Of what use is this act exactly? Or do they flog or send them home so their parents can feel bad and embarrassed till they find the money right? What is the child’s offense? I kept on wondering.  Do they have a source of livelihood? Why do they have to suffer? Did they ask anyone to conceive and give birth to them?

It has been happening from time immemorial and I think it’s time we rise against it. Why dehumanize them? Why embarrass them? Why flog them when they clearly can’t work to afford the school fees? It is understood that schools need money.

It is also understood that some of these schools are not government owned and need funding to stay open but this is shameful. We must do something about it.

What happened to dialogue with the parents? What happened to working out a payment plan? This young princess is one of the leaders of tomorrow and her bravery and enthusiasm broke me that I should encourage them to nurture her and not break her down. Even if we find her confidence funny, her self esteem is being bruised by the school authorities who believe they have to flog her because her parents can’t pay them to teach her. It is sad.

The matter can even be worse when you even consider the safety of the child. Because the children are always sent home when their parents are out for work and businesses, one can easily ask, who are they going home to? Who will stay with them?

Who will take care of them and attend to their needs? That is why most children, after being driven away from school, would go to hide somewhere and return home after school hours. During this time, anything can happen to these children.

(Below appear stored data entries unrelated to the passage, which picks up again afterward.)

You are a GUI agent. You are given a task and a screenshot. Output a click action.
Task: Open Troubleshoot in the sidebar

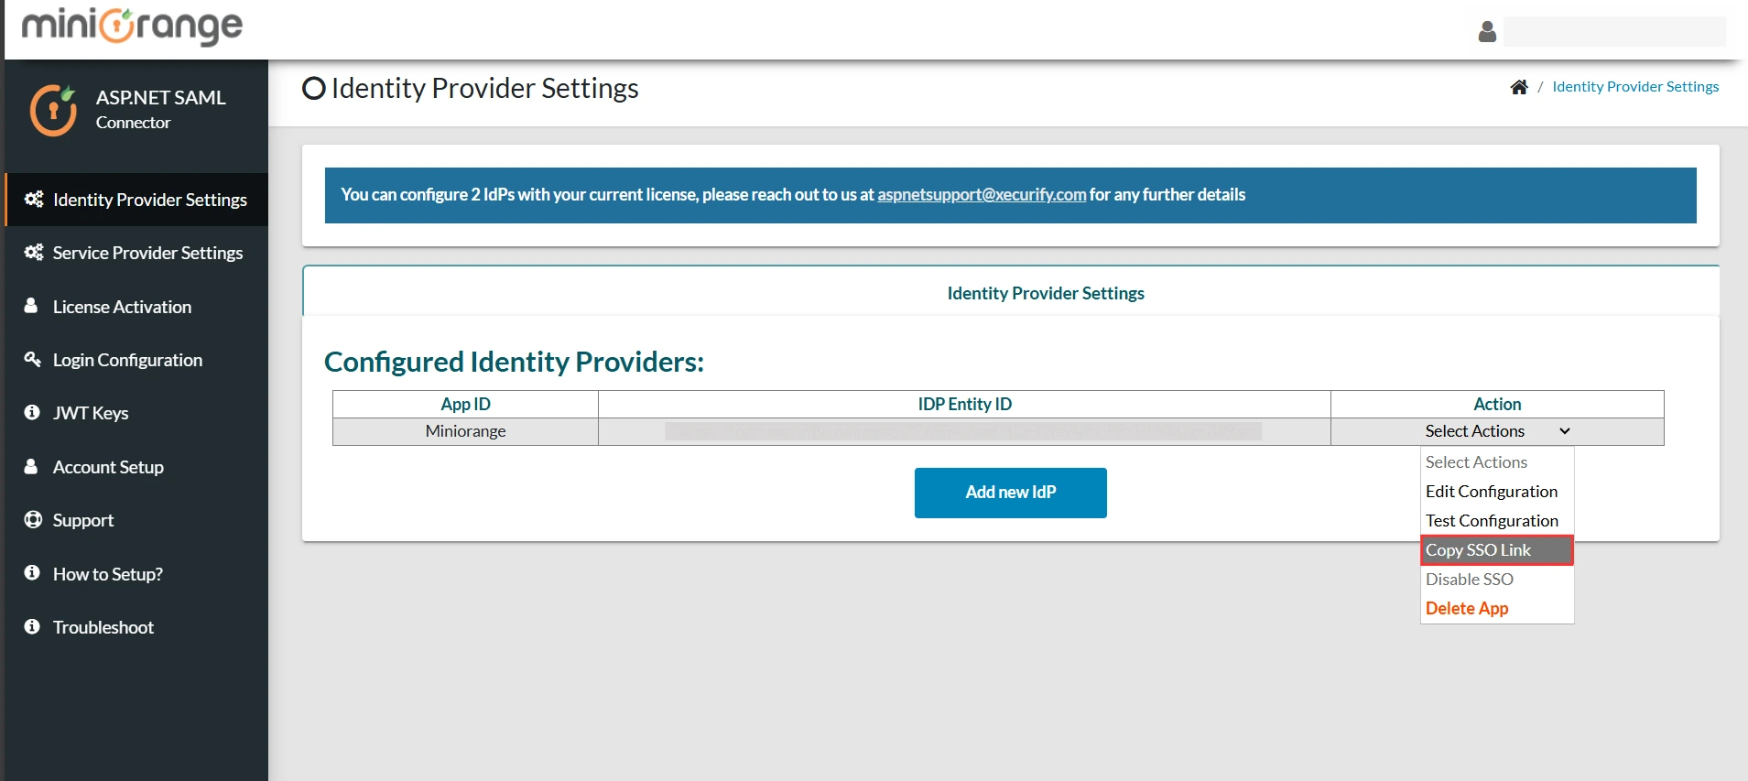[103, 627]
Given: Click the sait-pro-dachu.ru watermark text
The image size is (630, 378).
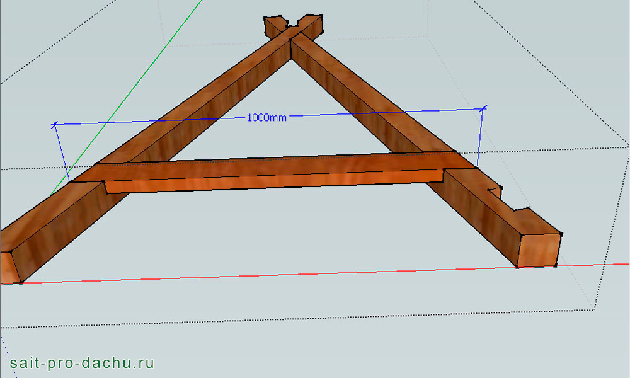Looking at the screenshot, I should (82, 364).
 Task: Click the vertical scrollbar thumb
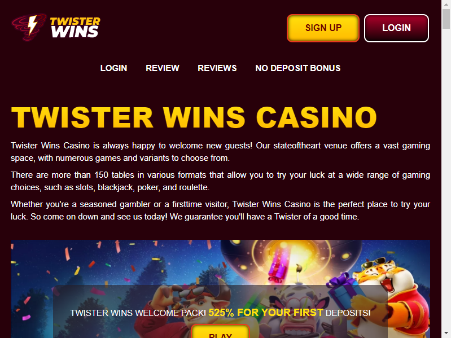[x=446, y=19]
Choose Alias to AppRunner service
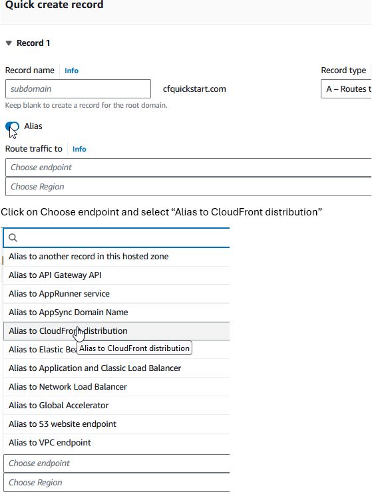 tap(116, 294)
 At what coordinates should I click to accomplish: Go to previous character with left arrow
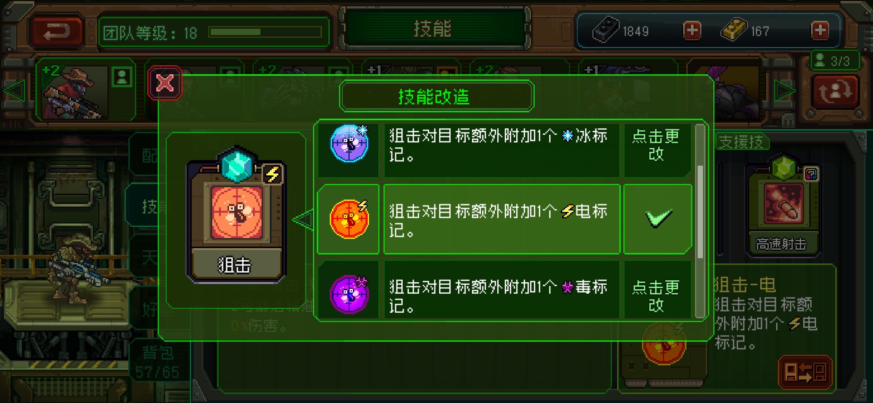[14, 91]
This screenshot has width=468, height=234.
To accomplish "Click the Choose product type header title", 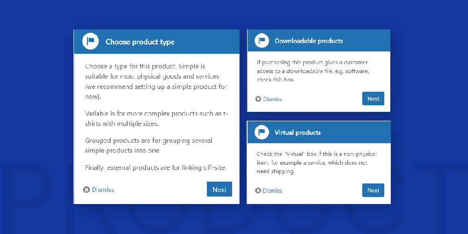I will [x=140, y=42].
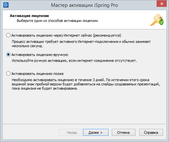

Sending children home for non-payment of school fees and other levies can also affect them psychologically. Some kids that are not psychologically balanced can feel discriminated against. There is also the tendency that other children would make fun of them thereafter and that will not be good for the child’s psyche.

Few schools that even allow the children to stay and write the exams but would seize the results and would not release the results until the parents clear their debts are even commendable.

School authorities should always remind the parent of the kids about all the school levies by calling and texting them. If they fail to pay, seize their results, even if they want to change school, the new school must likely ask for the previous result, so either way, they must come back.

Speaking on the issue, Mr Ikenwa Ngozika, a mother and a civil servant said, “the focus of education should be centred on the child and should not be centred on the school or school owners.  Whatever is going to jeopardize the interest of the child should be discouraged.  Without pupils, schools cannot continue to exist.

So, it is important that all stakeholders do their parts towards protecting the interests of the children irrespective of the schools they attend.  There is need for a policy that will direct the punishment of non-payment or late payment of school levies to parents and not the innocent kids, since it is not the children’s responsibility to pay school fees”.

Mr Innocent Okwegba, in his own contribution said “school fees is never an emergency. It is something that every parent that has any child in school know that he/she must do. So, I wonder why parents will not always add this in their budget to avoid this embarrassment. This calls for families setting their priorities right and straight. School fees should be at the top of the list.

Again, parents who cannot afford private school fees should opt for good public schools, just to avoid this embarrassment of non or late payment of school levies. Again, the school authorities should try to give the defaulting parents some time to sort themselves out.